[Opening DATASET section]

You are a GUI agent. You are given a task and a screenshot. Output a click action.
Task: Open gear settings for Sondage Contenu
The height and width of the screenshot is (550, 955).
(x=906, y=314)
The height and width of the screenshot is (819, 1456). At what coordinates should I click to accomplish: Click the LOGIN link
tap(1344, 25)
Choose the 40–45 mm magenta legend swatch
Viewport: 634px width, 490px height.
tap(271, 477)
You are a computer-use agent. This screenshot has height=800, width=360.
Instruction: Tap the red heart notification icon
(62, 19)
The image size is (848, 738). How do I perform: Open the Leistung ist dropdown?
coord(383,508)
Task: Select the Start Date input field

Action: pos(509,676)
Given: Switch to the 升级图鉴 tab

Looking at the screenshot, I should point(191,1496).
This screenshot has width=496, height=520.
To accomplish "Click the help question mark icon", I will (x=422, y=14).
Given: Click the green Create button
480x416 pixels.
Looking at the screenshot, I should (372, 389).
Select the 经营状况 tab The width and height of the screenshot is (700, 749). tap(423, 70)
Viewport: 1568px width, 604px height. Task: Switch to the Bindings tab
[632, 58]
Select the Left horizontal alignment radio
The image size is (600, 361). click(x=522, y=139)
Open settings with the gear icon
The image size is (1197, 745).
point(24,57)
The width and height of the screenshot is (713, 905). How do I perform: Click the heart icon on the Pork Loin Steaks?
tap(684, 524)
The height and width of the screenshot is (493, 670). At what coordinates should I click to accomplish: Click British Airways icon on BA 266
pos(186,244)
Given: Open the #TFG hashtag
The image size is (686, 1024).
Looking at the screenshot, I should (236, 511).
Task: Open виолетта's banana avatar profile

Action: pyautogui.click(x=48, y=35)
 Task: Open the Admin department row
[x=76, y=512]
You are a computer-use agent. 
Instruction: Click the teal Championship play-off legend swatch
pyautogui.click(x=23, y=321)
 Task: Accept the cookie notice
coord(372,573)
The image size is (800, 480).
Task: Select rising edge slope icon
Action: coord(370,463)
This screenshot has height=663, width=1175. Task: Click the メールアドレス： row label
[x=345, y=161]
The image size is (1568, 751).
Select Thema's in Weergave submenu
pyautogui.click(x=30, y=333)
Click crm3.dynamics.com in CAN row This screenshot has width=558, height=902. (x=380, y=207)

[Closing DATASET section]

_TASK DIRECTIONS_: Scan the entries above for the word "computer". Report the lines that hold it.

_ANSWER AREA_:
You are a computer-use agent. This screenshot has height=800, width=360.
You are a computer-use agent. 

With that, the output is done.